Fahruntüchtigkeit
 
 
 

Relative Fahruntüchtigkeit

Im Bereich von 0,3 ‰ bis 1,09 ‰  BAK bzw. 0,15 mg/l bis 0,54 mg/l AAK ist die Fahrtüchtigkeit in zunehmender Weise beeinträchtigt. Zur Feststellung der relativen Fahruntüchtigkeit (im juristischen Sinn) bedarf es jedoch noch weiterer Indizien (lallende Sprache, schwankender Gang, Fahren in Schlangenlinien etc.). Wenn sich die Fahruntüchtigkeit konkret nachweisbar im Unfallgeschehen auswirkt, droht Verlust des Kasko-Versicherungsschutzes. Unter 0,5 ‰ bzw.0,25 mg/l liegt zwar kein Verstoß gegen § 24a StVG vor, jedoch können bei festgestellten alkoholbedingten Auffälligkeiten dennoch straf- und zivilrechtliche Nachteile entstehen.
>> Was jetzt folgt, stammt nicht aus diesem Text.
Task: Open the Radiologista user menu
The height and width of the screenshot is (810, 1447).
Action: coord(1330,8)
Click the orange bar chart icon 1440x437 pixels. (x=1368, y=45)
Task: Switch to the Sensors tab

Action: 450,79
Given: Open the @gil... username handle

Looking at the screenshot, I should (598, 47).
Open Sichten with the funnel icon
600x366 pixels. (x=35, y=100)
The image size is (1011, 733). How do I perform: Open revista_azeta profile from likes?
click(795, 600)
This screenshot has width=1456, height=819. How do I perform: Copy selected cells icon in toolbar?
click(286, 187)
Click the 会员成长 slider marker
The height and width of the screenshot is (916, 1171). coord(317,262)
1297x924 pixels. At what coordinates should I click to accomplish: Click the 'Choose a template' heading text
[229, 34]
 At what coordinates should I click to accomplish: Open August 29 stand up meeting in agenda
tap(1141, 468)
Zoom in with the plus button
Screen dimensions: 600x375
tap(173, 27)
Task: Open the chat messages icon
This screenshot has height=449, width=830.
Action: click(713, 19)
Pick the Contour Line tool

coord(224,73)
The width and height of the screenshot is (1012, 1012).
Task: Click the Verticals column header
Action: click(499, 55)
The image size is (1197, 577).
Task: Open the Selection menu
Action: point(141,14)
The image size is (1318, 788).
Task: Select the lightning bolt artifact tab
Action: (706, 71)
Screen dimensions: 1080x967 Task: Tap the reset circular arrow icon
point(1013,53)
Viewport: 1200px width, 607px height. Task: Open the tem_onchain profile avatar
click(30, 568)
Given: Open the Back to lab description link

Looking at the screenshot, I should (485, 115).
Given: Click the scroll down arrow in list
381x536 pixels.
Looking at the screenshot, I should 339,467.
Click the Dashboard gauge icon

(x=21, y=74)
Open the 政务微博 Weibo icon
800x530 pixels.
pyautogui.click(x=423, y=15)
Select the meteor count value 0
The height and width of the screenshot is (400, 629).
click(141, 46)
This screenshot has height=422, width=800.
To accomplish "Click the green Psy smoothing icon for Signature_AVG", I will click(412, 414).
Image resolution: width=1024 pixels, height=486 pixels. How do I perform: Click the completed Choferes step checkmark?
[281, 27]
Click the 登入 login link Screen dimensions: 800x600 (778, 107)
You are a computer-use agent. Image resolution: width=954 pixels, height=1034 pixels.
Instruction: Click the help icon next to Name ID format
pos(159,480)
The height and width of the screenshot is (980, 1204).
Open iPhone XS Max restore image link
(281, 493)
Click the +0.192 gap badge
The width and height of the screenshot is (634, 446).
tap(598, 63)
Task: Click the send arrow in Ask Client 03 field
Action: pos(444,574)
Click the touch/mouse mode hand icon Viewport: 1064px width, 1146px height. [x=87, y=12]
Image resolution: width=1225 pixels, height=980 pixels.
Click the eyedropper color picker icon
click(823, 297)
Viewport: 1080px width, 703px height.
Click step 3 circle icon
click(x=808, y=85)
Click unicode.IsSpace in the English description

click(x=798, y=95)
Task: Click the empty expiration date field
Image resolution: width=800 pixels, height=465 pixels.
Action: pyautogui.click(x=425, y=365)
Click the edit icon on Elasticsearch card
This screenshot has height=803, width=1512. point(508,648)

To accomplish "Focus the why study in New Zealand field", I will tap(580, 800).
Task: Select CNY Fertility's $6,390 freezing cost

Als Sanktionen drohen seit 1.4.2001 (StVRÄndG v. 19.3.2001) ab 0,5 ‰ bis zu 1500 € Geldbuße (Ersttäter: 250 €), 4 Punkte im Flensburger Verkehrsregister sowie nach § 25 StVG ein Fahrverbot von 1-3 Monaten. Ausser durch Alkohol kann die relative Fahruntüchtigkeit auch durch Drogenkonsum bedingt sein, wobei hier bereits ein positiver Nachweis ausreichend ist.

Absolute Fahruntüchtigkeit

Bei Überschreitung der durch die ständige Rechtsprechung des Bundesgerichtshofs (BGH) festgelegten, also nicht wie bei der relativen Fahruntüchtigkeit gesetzlich verankerten, 1,1 ‰ - Grenze, die sich aus einem Gefährdungsgrenzwert von 1,0 ‰ und einem Sicherheitszuschlag von 0,1 ‰ zusammensetzt, ist ab dieser festgestellen BAK bereits allein eine bestehende Fahruntüchtigkeit bewiesen, ohne dass es weiterer Beweisanzeichen bedarf. Strafbar nach § 315c, § 316 StGB.

Wer in absolut fahruntüchtigem Zustand ein KFZ führt, handelt grundsätzlich grob fahrlässig. Dies führt in der Regel zum Verlust des Kasko-Versicherungsschutzes, u.U. auch zu Regreßforderungen aus der Haftpflicht-Versicherung.

Gegenwärtig wird diskutiert, ob zur Feststellung bei Verkehrsstraftaten - ebenso wie zur Feststellung der relativen Fahruntüchtigkeit - auch eine Atemalkohol-Messung erfolgen kann. Auf dem Symposium "Atemalkoholanalyse bei Verkehrsstraftaten" in Mainz (April 2002) sprachen sich die Mehrzahl der Teilnehmer dagegen aus oder sahen keinen Handlungsbedarf. Die Festsetzung des möglichen Grenzwertes von 0,55 mg/l oder 0,6 mg/l wurde erörtert. Der in Sachsen-Anhalt bereits per Erlass durchgeführte Versuch, ab 0,8 mg/l absolute Fahruntüchtigkeit anzunehmen, ist in der Rechtsprechung des OLG Naumburg gescheitert.